Butir yang Tersedia =>

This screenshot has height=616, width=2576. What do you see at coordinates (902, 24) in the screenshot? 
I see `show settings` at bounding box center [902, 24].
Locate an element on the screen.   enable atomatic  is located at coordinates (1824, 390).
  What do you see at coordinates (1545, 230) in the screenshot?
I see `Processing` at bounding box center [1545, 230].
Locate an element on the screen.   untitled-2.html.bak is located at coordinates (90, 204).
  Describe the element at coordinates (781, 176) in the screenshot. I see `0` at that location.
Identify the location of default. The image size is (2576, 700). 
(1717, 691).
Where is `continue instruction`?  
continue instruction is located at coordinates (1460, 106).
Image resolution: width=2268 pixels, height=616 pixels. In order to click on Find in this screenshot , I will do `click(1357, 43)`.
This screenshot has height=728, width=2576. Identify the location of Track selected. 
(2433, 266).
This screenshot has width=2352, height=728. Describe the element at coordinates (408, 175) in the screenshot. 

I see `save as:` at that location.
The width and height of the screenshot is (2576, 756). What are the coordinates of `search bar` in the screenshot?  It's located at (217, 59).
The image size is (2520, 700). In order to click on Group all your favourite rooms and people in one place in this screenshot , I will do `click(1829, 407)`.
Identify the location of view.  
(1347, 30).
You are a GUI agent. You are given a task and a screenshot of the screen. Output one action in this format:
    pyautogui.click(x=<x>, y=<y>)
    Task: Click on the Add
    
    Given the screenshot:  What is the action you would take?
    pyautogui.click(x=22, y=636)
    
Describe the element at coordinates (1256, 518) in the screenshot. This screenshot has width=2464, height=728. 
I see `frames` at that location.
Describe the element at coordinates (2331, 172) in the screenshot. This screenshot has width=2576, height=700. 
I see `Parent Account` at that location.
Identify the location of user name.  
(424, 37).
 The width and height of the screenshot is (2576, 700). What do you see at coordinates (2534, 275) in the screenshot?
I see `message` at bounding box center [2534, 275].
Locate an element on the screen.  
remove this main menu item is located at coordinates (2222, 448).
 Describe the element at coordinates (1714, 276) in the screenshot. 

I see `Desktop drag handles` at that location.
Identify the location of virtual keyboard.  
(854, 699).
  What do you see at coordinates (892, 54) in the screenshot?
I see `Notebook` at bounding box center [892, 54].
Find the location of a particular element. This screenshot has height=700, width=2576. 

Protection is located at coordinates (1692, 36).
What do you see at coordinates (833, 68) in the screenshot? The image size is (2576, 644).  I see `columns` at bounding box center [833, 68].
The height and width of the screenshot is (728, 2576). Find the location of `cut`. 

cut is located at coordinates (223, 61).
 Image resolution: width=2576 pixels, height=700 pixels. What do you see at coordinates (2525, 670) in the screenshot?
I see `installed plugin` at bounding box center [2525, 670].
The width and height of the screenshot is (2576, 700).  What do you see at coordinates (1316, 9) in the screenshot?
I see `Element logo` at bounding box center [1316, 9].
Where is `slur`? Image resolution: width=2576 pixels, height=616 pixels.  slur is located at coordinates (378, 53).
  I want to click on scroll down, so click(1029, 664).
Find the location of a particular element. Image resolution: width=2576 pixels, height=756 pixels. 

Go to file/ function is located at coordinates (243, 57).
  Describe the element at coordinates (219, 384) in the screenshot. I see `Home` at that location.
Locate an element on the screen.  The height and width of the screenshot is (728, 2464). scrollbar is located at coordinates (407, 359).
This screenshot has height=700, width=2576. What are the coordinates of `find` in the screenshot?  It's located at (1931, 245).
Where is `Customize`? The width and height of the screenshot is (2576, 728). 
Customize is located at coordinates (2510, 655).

Tugas yang Dikerjakan =>
Tulis ulang seluruh butir di atas kata demi kata tanpa mengubah apa pun.

Jawaban =>
This screenshot has height=616, width=2576. What do you see at coordinates (902, 24) in the screenshot? 
I see `show settings` at bounding box center [902, 24].
Locate an element on the screen.   enable atomatic  is located at coordinates (1824, 390).
  What do you see at coordinates (1545, 230) in the screenshot?
I see `Processing` at bounding box center [1545, 230].
Locate an element on the screen.   untitled-2.html.bak is located at coordinates (90, 204).
  Describe the element at coordinates (781, 176) in the screenshot. I see `0` at that location.
Identify the location of default. The image size is (2576, 700). 
(1717, 691).
Where is `continue instruction`?  
continue instruction is located at coordinates (1460, 106).
Image resolution: width=2268 pixels, height=616 pixels. In order to click on Find in this screenshot , I will do `click(1357, 43)`.
This screenshot has height=728, width=2576. Identify the location of Track selected. 
(2433, 266).
This screenshot has width=2352, height=728. Describe the element at coordinates (408, 175) in the screenshot. 

I see `save as:` at that location.
The width and height of the screenshot is (2576, 756). What are the coordinates of `search bar` in the screenshot?  It's located at (217, 59).
The image size is (2520, 700). In order to click on Group all your favourite rooms and people in one place in this screenshot , I will do `click(1829, 407)`.
Identify the location of view.  
(1347, 30).
You are a GUI agent. You are given a task and a screenshot of the screen. Output one action in this format:
    pyautogui.click(x=<x>, y=<y>)
    Task: Click on the Add
    
    Given the screenshot:  What is the action you would take?
    pyautogui.click(x=22, y=636)
    
Describe the element at coordinates (1256, 518) in the screenshot. This screenshot has width=2464, height=728. 
I see `frames` at that location.
Describe the element at coordinates (2331, 172) in the screenshot. This screenshot has width=2576, height=700. 
I see `Parent Account` at that location.
Identify the location of user name.  
(424, 37).
 The width and height of the screenshot is (2576, 700). What do you see at coordinates (2534, 275) in the screenshot?
I see `message` at bounding box center [2534, 275].
Locate an element on the screen.  
remove this main menu item is located at coordinates (2222, 448).
 Describe the element at coordinates (1714, 276) in the screenshot. 

I see `Desktop drag handles` at that location.
Identify the location of virtual keyboard.  
(854, 699).
  What do you see at coordinates (892, 54) in the screenshot?
I see `Notebook` at bounding box center [892, 54].
Find the location of a particular element. This screenshot has height=700, width=2576. 

Protection is located at coordinates (1692, 36).
What do you see at coordinates (833, 68) in the screenshot? The image size is (2576, 644).  I see `columns` at bounding box center [833, 68].
The height and width of the screenshot is (728, 2576). Find the location of `cut`. 

cut is located at coordinates (223, 61).
 Image resolution: width=2576 pixels, height=700 pixels. What do you see at coordinates (2525, 670) in the screenshot?
I see `installed plugin` at bounding box center [2525, 670].
The width and height of the screenshot is (2576, 700).  What do you see at coordinates (1316, 9) in the screenshot?
I see `Element logo` at bounding box center [1316, 9].
Where is `slur`? Image resolution: width=2576 pixels, height=616 pixels.  slur is located at coordinates (378, 53).
  I want to click on scroll down, so click(1029, 664).
Find the location of a particular element. Image resolution: width=2576 pixels, height=756 pixels. 

Go to file/ function is located at coordinates (243, 57).
  Describe the element at coordinates (219, 384) in the screenshot. I see `Home` at that location.
Locate an element on the screen.  The height and width of the screenshot is (728, 2464). scrollbar is located at coordinates (407, 359).
This screenshot has height=700, width=2576. What are the coordinates of `find` in the screenshot?  It's located at (1931, 245).
Where is `Customize`? The width and height of the screenshot is (2576, 728). 
Customize is located at coordinates (2510, 655).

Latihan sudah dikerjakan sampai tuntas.